[Given data]:
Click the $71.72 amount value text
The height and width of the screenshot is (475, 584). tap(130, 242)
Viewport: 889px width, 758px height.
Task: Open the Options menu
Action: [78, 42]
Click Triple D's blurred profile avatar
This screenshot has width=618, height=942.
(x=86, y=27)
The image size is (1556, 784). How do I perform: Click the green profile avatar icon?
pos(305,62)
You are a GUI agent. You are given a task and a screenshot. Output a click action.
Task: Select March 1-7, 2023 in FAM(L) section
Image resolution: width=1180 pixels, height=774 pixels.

...

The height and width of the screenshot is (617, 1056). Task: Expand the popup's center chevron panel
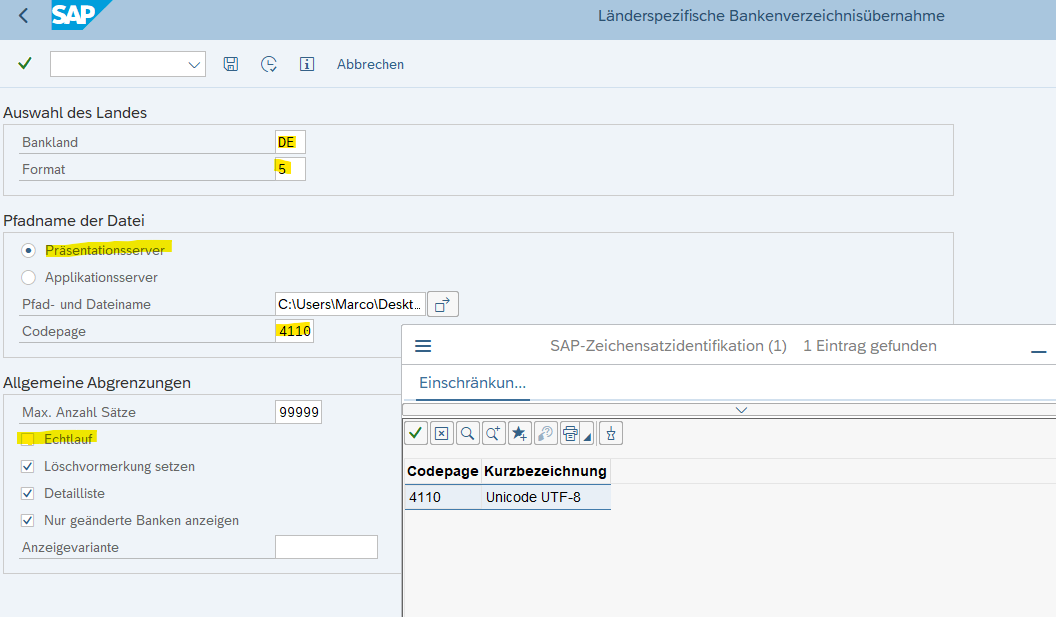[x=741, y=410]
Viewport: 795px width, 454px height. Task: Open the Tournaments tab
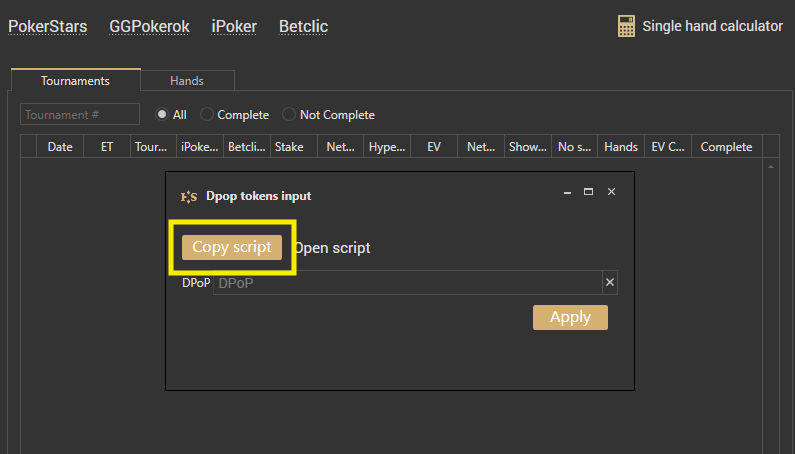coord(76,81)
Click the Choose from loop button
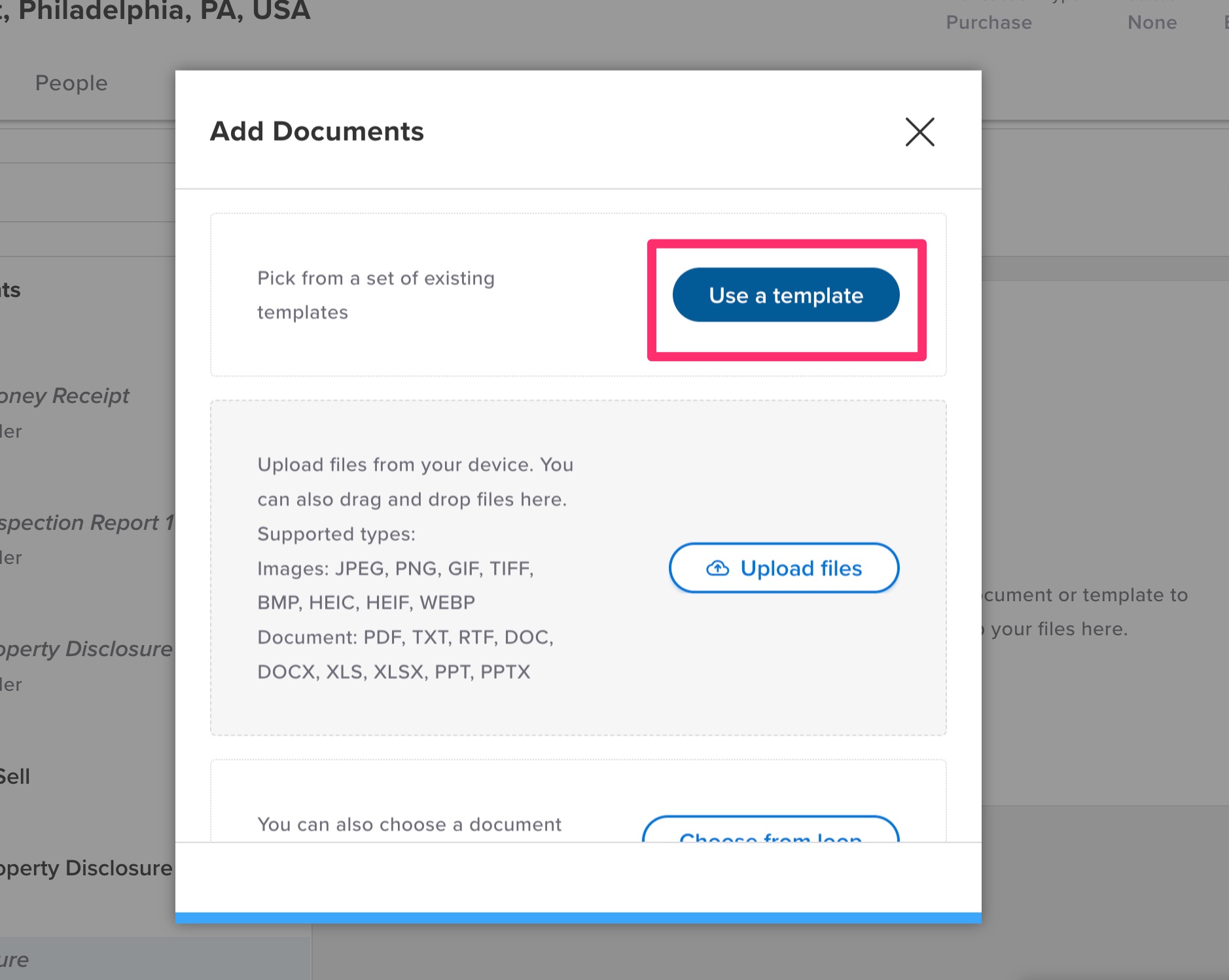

...

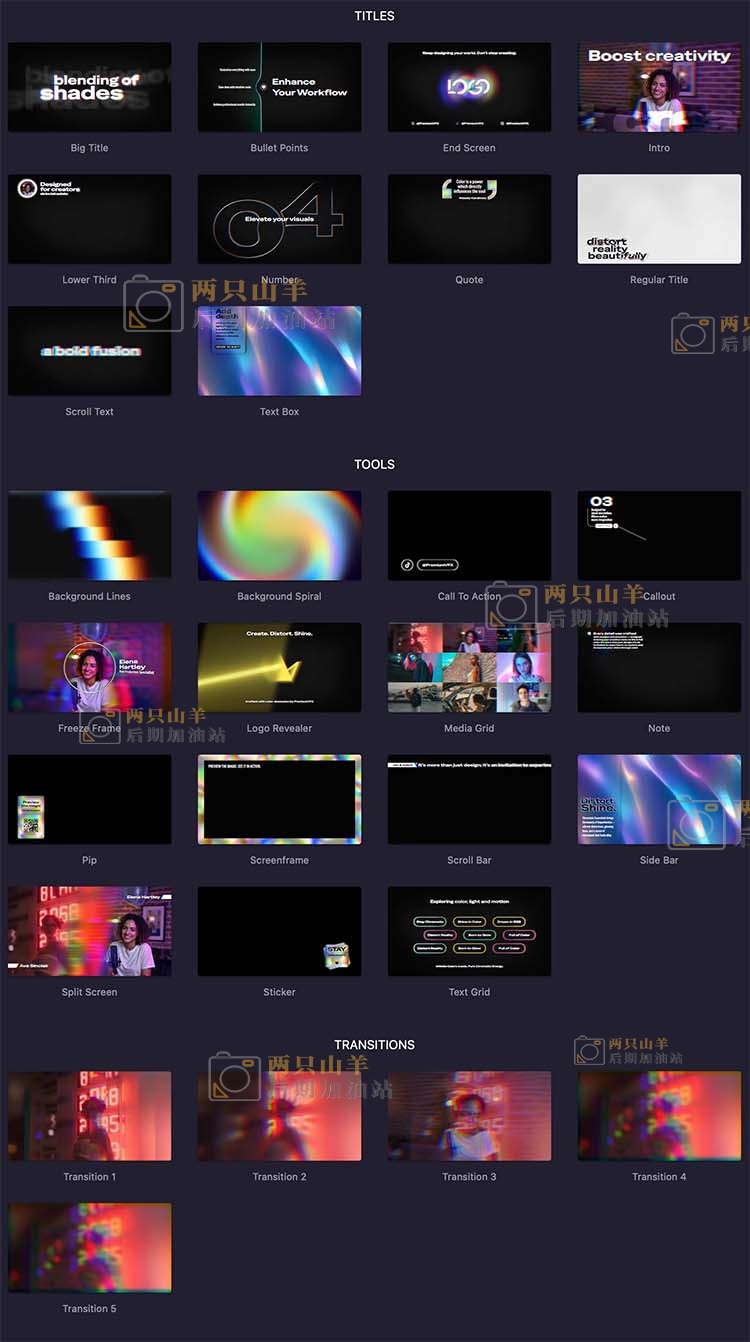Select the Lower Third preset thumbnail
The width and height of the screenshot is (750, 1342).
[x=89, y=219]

[Requirement]: Look above for the line containing "Viewport: 795px width, 454px", then write out every line from there down to the line containing "Click the Choose from loop button", that line included, with no pictures.

[Response to the task]:
Viewport: 795px width, 454px height. Task: Open the Tournaments tab
coord(76,81)
Click the Choose from loop button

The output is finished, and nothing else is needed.